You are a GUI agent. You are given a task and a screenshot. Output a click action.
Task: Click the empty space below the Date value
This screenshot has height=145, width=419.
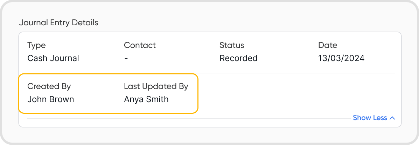coord(341,93)
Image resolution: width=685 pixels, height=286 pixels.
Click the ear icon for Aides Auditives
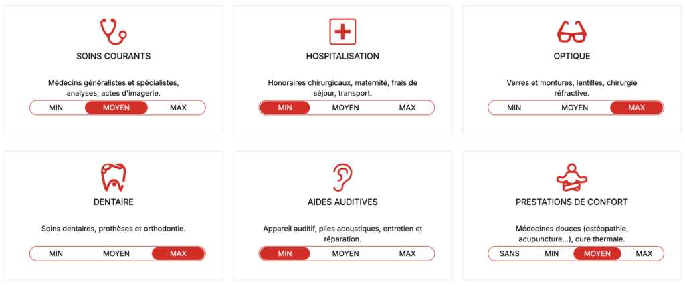click(x=343, y=176)
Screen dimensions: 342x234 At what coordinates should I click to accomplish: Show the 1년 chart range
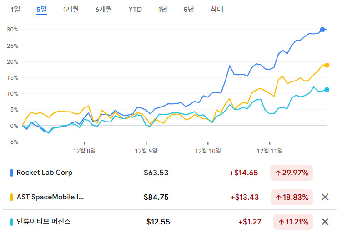[163, 9]

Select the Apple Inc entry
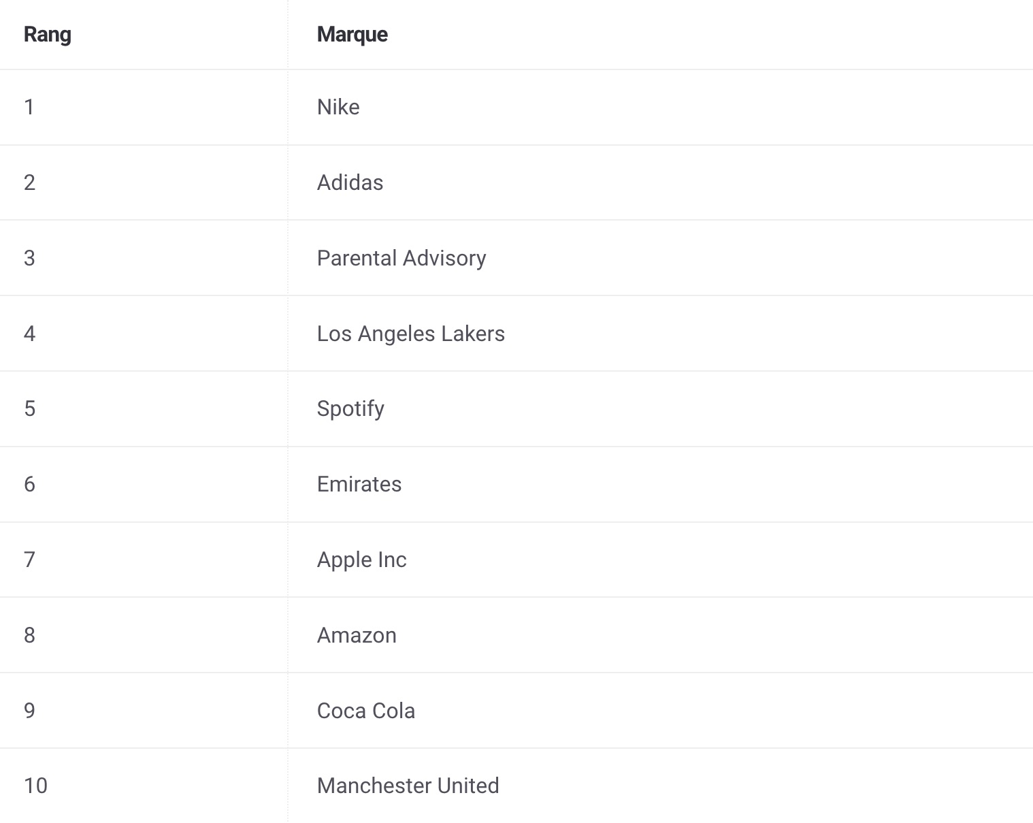[362, 560]
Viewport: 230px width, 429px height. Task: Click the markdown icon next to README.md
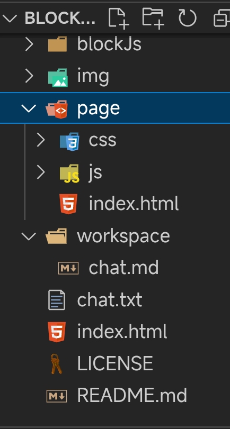(x=57, y=396)
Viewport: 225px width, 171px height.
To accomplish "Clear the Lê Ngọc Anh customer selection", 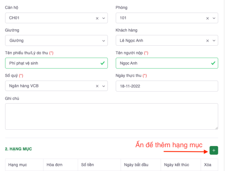I will click(x=208, y=41).
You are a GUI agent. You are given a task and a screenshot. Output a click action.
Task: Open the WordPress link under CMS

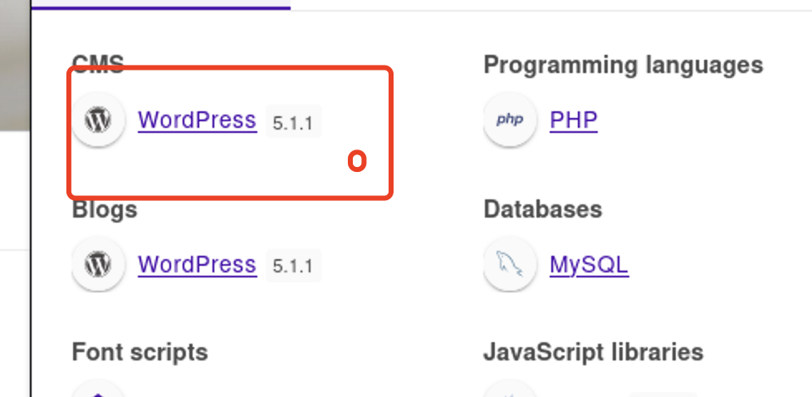click(x=198, y=120)
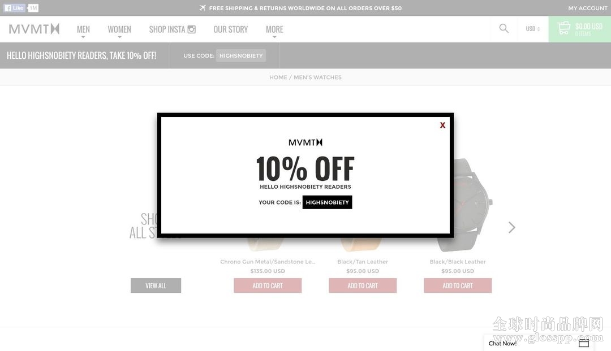Add Chrono Gun Metal watch to cart
Screen dimensions: 611x351
point(268,285)
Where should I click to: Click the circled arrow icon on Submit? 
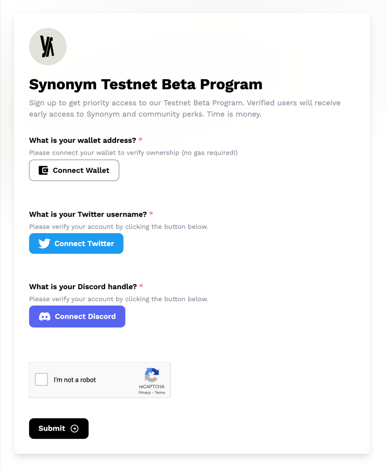pos(75,429)
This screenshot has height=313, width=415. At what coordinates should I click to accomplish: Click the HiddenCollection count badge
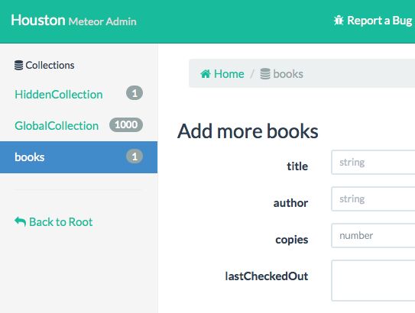(x=135, y=93)

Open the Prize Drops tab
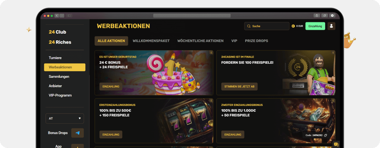click(257, 41)
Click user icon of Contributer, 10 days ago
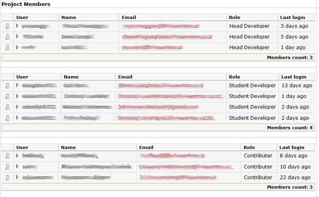 point(8,166)
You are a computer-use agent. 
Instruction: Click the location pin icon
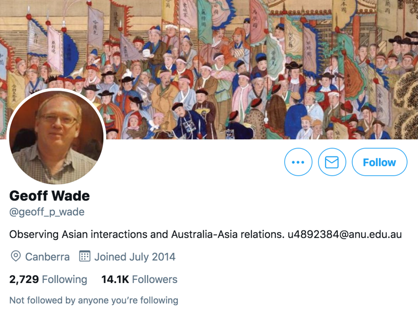pyautogui.click(x=16, y=256)
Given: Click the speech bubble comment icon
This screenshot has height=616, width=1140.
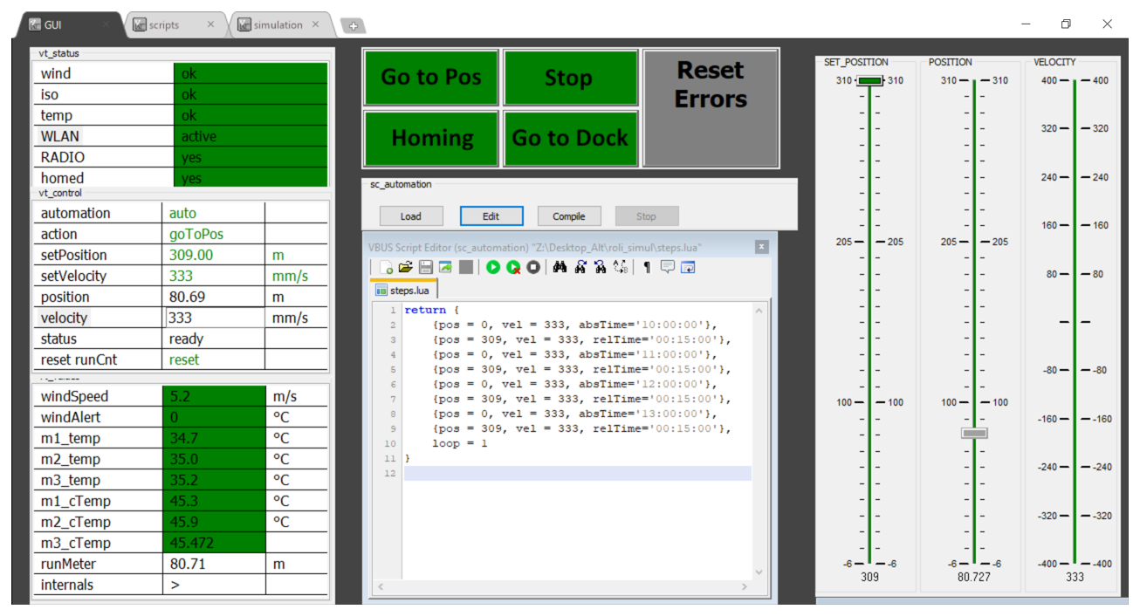Looking at the screenshot, I should click(x=667, y=268).
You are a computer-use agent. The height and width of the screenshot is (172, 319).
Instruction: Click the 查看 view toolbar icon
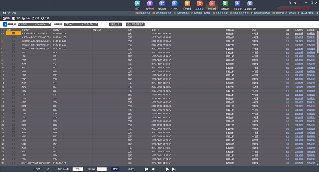(x=6, y=18)
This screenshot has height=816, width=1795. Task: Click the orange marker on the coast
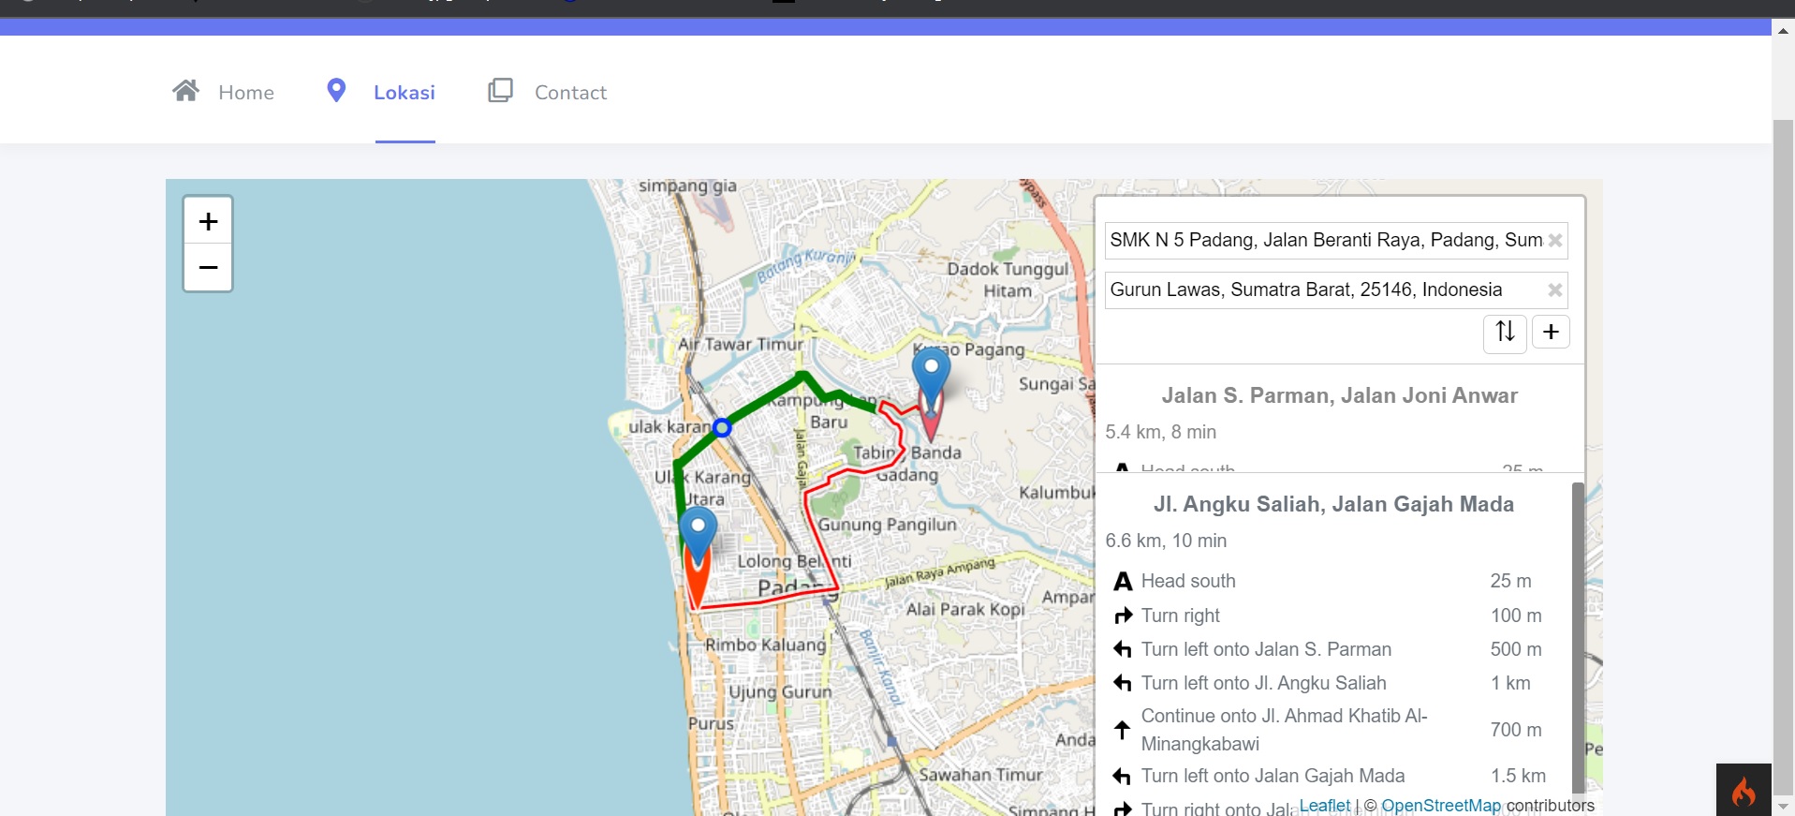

• • •

**WHAT THE TASK REQUIRES:** Take the line with "This screenshot has height=616, width=1140." and each line after it through the end of the material above, and reproduce them exactly, both ends included, without pictures.

**ANSWER BOX:**
This screenshot has height=616, width=1140.
Looking at the screenshot, I should click(x=667, y=268).
You are a computer-use agent. The height and width of the screenshot is (172, 319).
Instruction: Click the 查看 view toolbar icon
(x=6, y=18)
This screenshot has height=816, width=1795. Task: Click the orange marker on the coast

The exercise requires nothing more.